“chroniques d'un flic ordinaire”

17 Mars 2014

Nique La Police


 On peut se dire collègue sans faire de ce mot une complicité factice. Juste un trait d’union.
  On ne se connaît pas, mais on a souvent les mêmes souvenirs, et on se comprendra à mi-mot quand on évoquera ce qu’on sait des caves et des caniveaux.
  Quand on se dira ce que personne ne veut croire, mais jouit d’entendre.
  Parce que même les scénaristes n’osent pas, ne savent pas, et laissent au secret de nos mémoires les images les plus troubles. Mise en scène impossible.
  Il faut quand même qu’il y ait des gentils ou des circonstances atténuantes dans les histoires. Il faut pouvoir s’endormir après le générique.
  Rappelle-toi, collègue, ce que tu ne peux pas oublier.
  Ces femmes qui ont la tête comme un compteur à gaz, le nez plaqué sur une pommette par un coup de poing de leur mari, qu’on veut emmener déposer plainte, et qui refusent... Et leurs mômes en pyjama, les yeux cernés, pétrifiés à la porte de la chambre, incapables de pleurer.
  Tous ceux qui n’osent pas, les lâches, traverser un palier et aller calmer leurs voisins eux-mêmes, préférant nous appeler pour se rincer l’œil de nos pourparlers.
  Et ceux qui en profitent pour jouer les balances, glisser une petite dénonciation médisante, en imaginant qu’on va leur filer la médaille de la Police, et leur taper sur l’épaule.
  Les bagarres d’ivrognes, où c’est toujours l’autre, bien sûr, qui est bourré, qui a commencé, qui a mis le premier coup…. et les dégueulasses qui se pissent dessus de trouille.
  Les cartons en voiture, quand ils ont tous le même râle, avec le moteur sur les genoux et vingt centimètres de tôle dans le flanc.
  Les cadavres puants, décomposés qu’on ne sait pas par où attraper. Et le fils ou la mère à la porte. Mais c’est quoi cette odeur ? Une fuite de gaz ?... Comment leur dire que mémé ne sent plus l’eau de rose, ou que papa se balance au bout d’une corde… Et il faut bien finir par le dire.
  Et les témoins d’agression qui oublient de se souvenir… J’habite le quartier, vous comprenez, je ne veux pas d’ennuis…
  Les intimités qu’on est obligés de pénétrer en franchissant des portes anonymes, qui nous forcent à voir comment les gens vivent, survivent, se haïssent et meurent.
  Et la crasse, toute cette crasse qui n’est pas que misère. Et des gens et des choses qui puent à en vomir, qu’on va toucher ou prendre par la main parce que la solitude ne connaît que l’odeur de la souffrance.

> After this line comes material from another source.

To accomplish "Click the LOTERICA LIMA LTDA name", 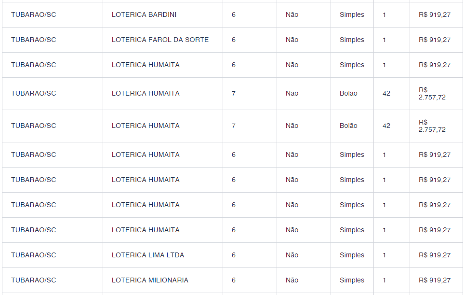I will click(x=148, y=255).
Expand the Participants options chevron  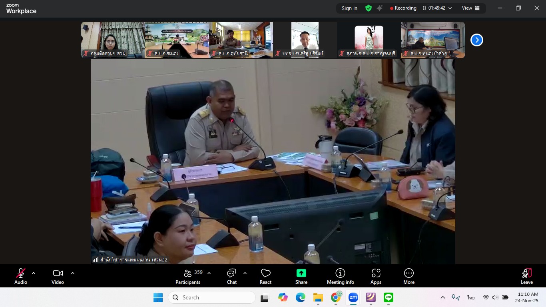(x=209, y=273)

Le sacrifice de l’innocence des enfants quand arrive l’horreur, et que l’adulte ordonne le silence, étouffe les cris sur l’autel de son vice. Jusqu’à nier la maltraitance, nier l’inceste, nier le sang, nier la merde que le petit ne retient plus.
  Et quand on se dit : s’ils avaient osé douter, s’ils avaient osé parler, ces voisins muets qui n’ont pas osé imaginer...

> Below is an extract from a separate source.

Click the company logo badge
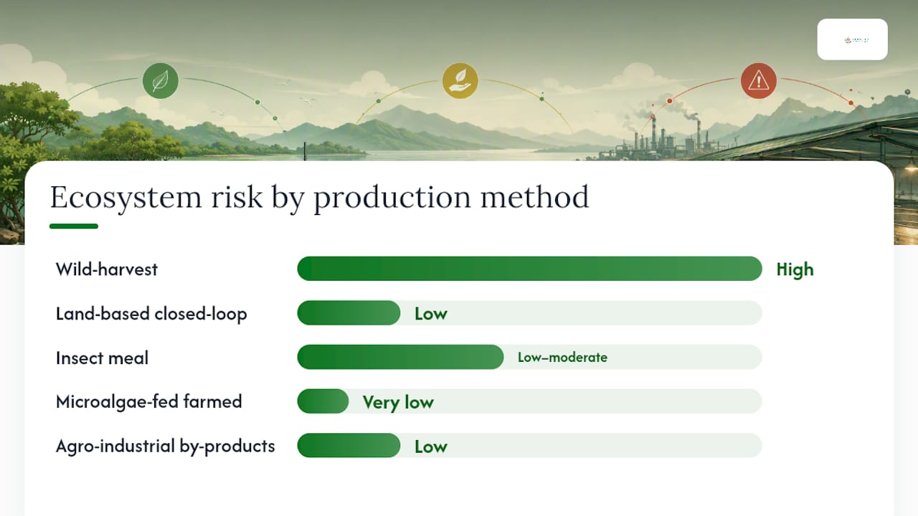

  Souviens-toi, ça peut partir de peu de chose. Les pompiers réclament notre présence, parce qu’un enfant qui avait mal au ventre, a en fait mal aux fesses, et effectivement il saigne comme un bœuf. Empêcher la conspiration du silence. Pulvériser le huis clos. Envoyer le monstre dans l’engrenage judiciaire. Mais la parole d’un enfant, la parole d’un enfant qui ne sait pas encore parler… Tout le monde sait que ça existe, bien sûr…

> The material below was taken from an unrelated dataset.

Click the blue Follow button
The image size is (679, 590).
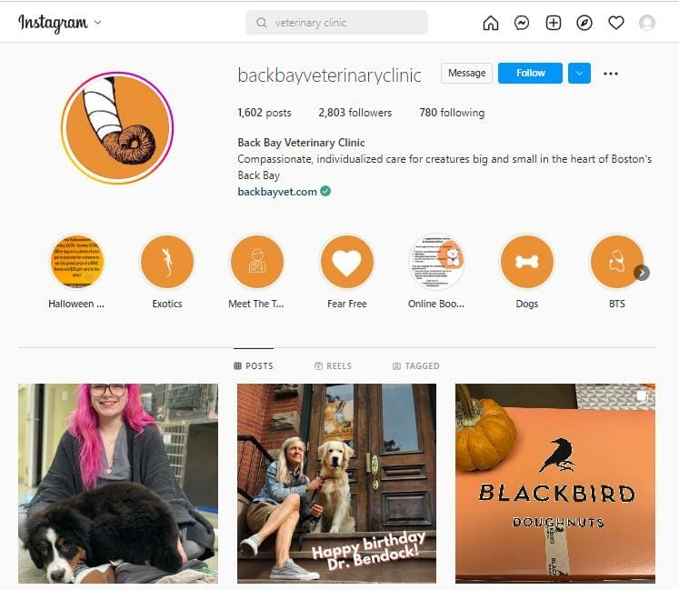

  Et les préjugés qu’on renverse. L’ethnique, le tribal et le franchouillard. Le noir, le blanc, le jaune. Le vieux, le jeune, le voyou. La femme, la pute, la mère, et les trois à la fois. Tout ce qu’on sait pour l’avoir vraiment compris, et que le ghetto bien pensant prétend nous apprendre à coup de thèses et de slogans. Parce que bien sûr, le flic n’est pas très fin, dit-on.
  Et pourtant… On voit la société à poil. On la renifle, on la tripote, on la regarde les yeux dans les yeux, et on est payés pour ça. On a cette chance, collègue, alors ils peuvent dire ce qu’ils veulent.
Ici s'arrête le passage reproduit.